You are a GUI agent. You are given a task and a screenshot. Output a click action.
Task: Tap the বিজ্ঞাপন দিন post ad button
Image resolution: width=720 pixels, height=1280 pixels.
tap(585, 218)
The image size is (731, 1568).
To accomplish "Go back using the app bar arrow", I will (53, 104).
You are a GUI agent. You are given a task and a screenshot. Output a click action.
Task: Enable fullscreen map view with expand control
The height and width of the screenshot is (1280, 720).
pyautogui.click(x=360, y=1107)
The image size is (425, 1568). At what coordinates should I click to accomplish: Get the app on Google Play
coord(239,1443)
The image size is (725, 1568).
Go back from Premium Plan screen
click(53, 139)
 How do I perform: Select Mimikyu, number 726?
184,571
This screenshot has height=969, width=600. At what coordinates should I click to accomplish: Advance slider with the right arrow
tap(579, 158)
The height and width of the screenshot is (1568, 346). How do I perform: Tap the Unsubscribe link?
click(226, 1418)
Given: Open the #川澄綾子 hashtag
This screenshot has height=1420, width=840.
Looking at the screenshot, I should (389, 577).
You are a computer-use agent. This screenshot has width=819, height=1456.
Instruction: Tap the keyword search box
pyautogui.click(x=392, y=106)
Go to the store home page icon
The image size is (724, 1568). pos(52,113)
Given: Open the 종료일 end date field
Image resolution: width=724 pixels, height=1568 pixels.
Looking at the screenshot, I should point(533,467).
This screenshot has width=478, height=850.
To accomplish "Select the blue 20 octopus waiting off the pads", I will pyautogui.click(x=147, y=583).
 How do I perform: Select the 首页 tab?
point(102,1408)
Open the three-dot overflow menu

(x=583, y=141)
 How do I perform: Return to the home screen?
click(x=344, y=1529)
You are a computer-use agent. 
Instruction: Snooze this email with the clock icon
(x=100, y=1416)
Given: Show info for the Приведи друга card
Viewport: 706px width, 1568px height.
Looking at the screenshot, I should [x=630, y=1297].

-=-=-

— WHAT THIS TASK INVOLVES —
Starting at the line containing "You are a computer-use agent. This" and ending with the last line of the records above, lay out those lines as a numbered list, leaving out any blank lines.

— EXERCISE OUTPUT —
1. You are a computer-use agent. This screenshot has width=819, height=1456.
2. Instruction: Tap the keyword search box
3. pyautogui.click(x=392, y=106)
4. Go to the store home page icon
5. The image size is (724, 1568). pos(52,113)
6. Given: Open the 종료일 end date field
7. Image resolution: width=724 pixels, height=1568 pixels.
8. Looking at the screenshot, I should point(533,467).
9. This screenshot has width=478, height=850.
10. To accomplish "Select the blue 20 octopus waiting off the pads", I will pyautogui.click(x=147, y=583).
11.  How do I perform: Select the 首页 tab?
12. point(102,1408)
13. Open the three-dot overflow menu
14. (x=583, y=141)
15.  How do I perform: Return to the home screen?
16. click(x=344, y=1529)
17. You are a computer-use agent. 
18. Instruction: Snooze this email with the clock icon
19. (x=100, y=1416)
20. Given: Show info for the Приведи друга card
21. Viewport: 706px width, 1568px height.
22. Looking at the screenshot, I should [x=630, y=1297].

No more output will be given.